AYNADAN AKSEDENLER

Yayın: 10:06 - 16.08.2010
Güncelleme: 10:06 - 16.08.2010

Ne sizler Hz. Ömer, ne de bizler sahabeler gibiyiz.

Görülüyor ki ne sizlerin Hz. Ömer gibi adaletli hükmetme gibi bir hassasiyetiniz var, ne de bizlerin bunu hak edecek yaşam tarzımız…

Ne sizler hatalarınızı, eksikliklerinizi kabul edebilecek kadar dürüst, olgun ve eleştiriye açıksınız.

Ne de bizler yalansız, riyasız, hak ve hukuk çerçevesinde eleştirecek kadar insaflı ve dürüstüz.

Ne sizler bizlere Hz.

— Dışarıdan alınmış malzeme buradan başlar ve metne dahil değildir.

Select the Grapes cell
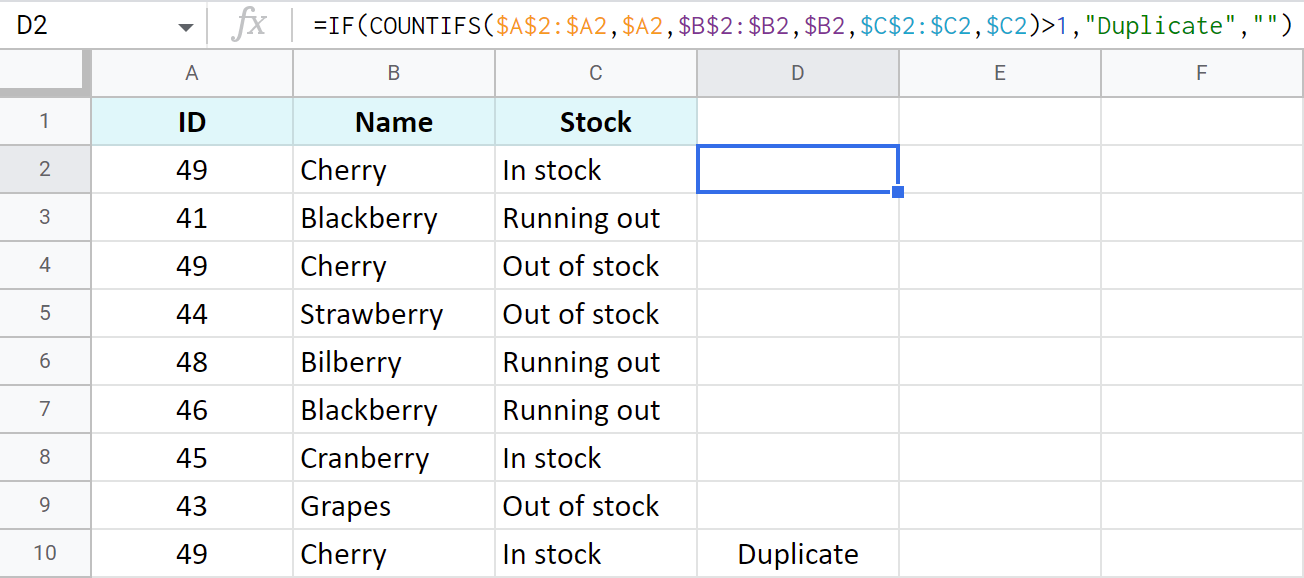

Ömer’in kendi yönetiminde olanlara sorduğu gibi

“Bende bir eğrilik görürseniz ne yaparsınız?”  Diye sorarsınız,

Ne de bizler, sorsanız bile; “O zaman seni kılıcımızla düzeltiriz” şeklinde cevap verebiliriz.

Sizler kendinizi hatasız, kusursuz görerek kibriniz ve kendinizi beğenme hastalığınız yüzünden çukurdan çukura inerken bizler de sizin bu halinize karşı sadece arkadan arkaya konuşarak indiğiniz çukurlarda sizlerle birlikte batıyoruz.

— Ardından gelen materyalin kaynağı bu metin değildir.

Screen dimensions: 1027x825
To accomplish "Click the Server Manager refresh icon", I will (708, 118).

Mevlana; Ya olduğun gibi görün ya göründüğün gibi ol sözünü bizlere ve sizlere söylemiş olmalı.

Sizler göründüğünüz gibi değilmişsiniz, bizler de olduğumuz gibi değiliz aslında.

Bizler bunca yılın getirdiği sıkıntılarla ve manevi açlıkla gereğinden fazla güvendik ve inandık sizlere.

Sizleri farklı sandık diğerlerinden ve olmayacak şeyler umut ettik.

Kendi yaşantımıza ve yaptıklarımıza bakmadan dürüst, cesur, yalansız, riyasız adaletli bir yönetim sergilemenizi bekledik sizlerden.

Bizler önümüze konan her şeyi helal, haram ayırt etmeden silip süpürürken, bize sunulan en küçük makamın imkânlarını bile özel yaşantımızda kullanırken, sizlerin Hz. Ömer gibi önüne konan lokmayı ülkemin her ferdi bunu yiyebiliyor mu diye sorgulamadan yememenizi, mesai bitince devletin kandilini söndürmenizi bekledik ve devletin imkânlarıyla saltanat sürmemenizi istedik.

Unuttuk, toplumların neye ve kime layık ise onunla yönetileceği gerçeğini.

Kendi yaşamımıza bakmadan adil, dürüst, hak ve hukuk tanıyan yöneticiler istedik ve yanıldık.

Kısaca haddimizi aştık, hak etmediğimizi istedik ve kendimizi düzeltmeden sizlerin düzelmesini arzu ettik.

Şimdi de çaresiz kaldık çünkü siyaset şeytandandır diye bizlere yıllarca öğüt verenlerin siyasetle bir bütün olduğunu hayretler içinde gördük.

Yıllarca kendi nefsini ve hatta bizim nefsimizi kurtarabilmemiz için uğraşanların dünya makamı için kendilerinin yanı sıra ailelerini bile şekilden şekle soktuğunu seyrettik.

Allah rızası ve milletinin yararı için doğruları ortaya koymak yerine makamı, koltuğu, menfaati adına susanları, korkanları, yalanlara sarılanları izledik.

Allah diyerek onun razı olmadığı işleri yapanları, Peygamber diyerek emanete hıyanet edenleri gördük.

Bütün bunları izlerken kendimizi düzeltmek adına hiçbir şey yapmadık ve toplumlar hak ettikleri gibi yönetilirler gerçeğiyle bir kere daha karşı karşıya kaldık.

Bu durumda da; bütün bu olanlar karşısında aslında suçlunun sizler kadar kendimiz olduğunu çok çok iyi anladık.

Fakat en azından bizler aynaya baktık, kendimizi ve hatalarımızı gördük. Şimdi sıra sizlerde geçin bir boy aynasının karşısına ve kendinizin ne olduğunuzu ve hatalarınızı görün.

Hepimiz hatalarımızı anladığımız ve düzeltmeye başladığımız zaman Allah bizlere ve vatanımıza yardım edecek ve bu terör belası, hırsızlıklar, yolsuzluklar, yoksulluklar, hortumlar, haksız saltanatlar, ahlaksızlıklar mutlaka son bulacak.